New tools must ship with an eval file under evals/<tool>.eval.ts (or evals/<resource>/<tool>.eval.ts). Evals drive natural-language prompts against the registered tool to verify the description + zod schema are good enough for a model to find and call it. Most existing tools predate evals β€” do not backfill unless asked. See .agents/skills/writing-evals/SKILL.md for the full eval guide (tool authoring: .agents/skills/writing-mcp-tools/SKILL.md).

Results are persisted to evals/evalite.db (a SQLite file committed to the repo as a shared baseline).

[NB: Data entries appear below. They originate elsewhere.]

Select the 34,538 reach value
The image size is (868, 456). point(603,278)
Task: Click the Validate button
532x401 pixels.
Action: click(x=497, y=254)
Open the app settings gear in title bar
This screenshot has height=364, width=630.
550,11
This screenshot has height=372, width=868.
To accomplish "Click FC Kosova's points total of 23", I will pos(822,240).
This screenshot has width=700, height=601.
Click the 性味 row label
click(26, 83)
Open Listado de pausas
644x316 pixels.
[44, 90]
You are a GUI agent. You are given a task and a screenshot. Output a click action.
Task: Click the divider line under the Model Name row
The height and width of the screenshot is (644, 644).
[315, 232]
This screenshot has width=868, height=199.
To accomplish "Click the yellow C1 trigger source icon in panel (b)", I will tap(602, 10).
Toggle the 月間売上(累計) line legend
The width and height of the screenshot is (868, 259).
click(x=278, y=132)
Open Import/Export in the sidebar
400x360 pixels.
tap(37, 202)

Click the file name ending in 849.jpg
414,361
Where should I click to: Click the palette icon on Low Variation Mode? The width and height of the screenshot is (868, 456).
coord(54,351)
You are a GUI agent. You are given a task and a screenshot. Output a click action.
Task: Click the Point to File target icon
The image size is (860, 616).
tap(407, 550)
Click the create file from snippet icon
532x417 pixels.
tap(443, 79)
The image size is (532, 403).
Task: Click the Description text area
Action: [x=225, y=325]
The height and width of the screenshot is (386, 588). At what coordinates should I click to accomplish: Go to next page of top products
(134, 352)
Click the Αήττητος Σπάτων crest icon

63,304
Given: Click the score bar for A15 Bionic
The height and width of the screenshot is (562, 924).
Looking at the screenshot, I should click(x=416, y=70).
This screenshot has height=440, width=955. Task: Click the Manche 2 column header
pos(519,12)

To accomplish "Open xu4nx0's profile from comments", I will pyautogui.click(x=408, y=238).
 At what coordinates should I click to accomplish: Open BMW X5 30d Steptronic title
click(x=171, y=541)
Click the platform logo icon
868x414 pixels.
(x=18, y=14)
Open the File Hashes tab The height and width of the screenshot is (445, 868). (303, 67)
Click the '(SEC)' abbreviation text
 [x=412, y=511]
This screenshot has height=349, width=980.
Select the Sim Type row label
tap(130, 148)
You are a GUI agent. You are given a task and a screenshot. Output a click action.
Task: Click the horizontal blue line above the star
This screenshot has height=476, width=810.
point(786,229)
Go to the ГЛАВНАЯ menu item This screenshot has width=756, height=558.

Evals are not run in CI β€” they are a local/PR discipline. The workflow when adding or changing a tool:

  1. Write or update evals/<...>/<your-tool>.eval.ts.
  2. Run only that file β€” npm run eval -- ./evals/<...>/<your-tool>.eval.ts. Other tools' evals are not re-executed, so their existing rows in the db stay untouched.
  3. Commit the updated evals/evalite.db alongside the tool change. The created_at columns serve as an audit trail for when each eval last ran versus when its underlying tool last changed.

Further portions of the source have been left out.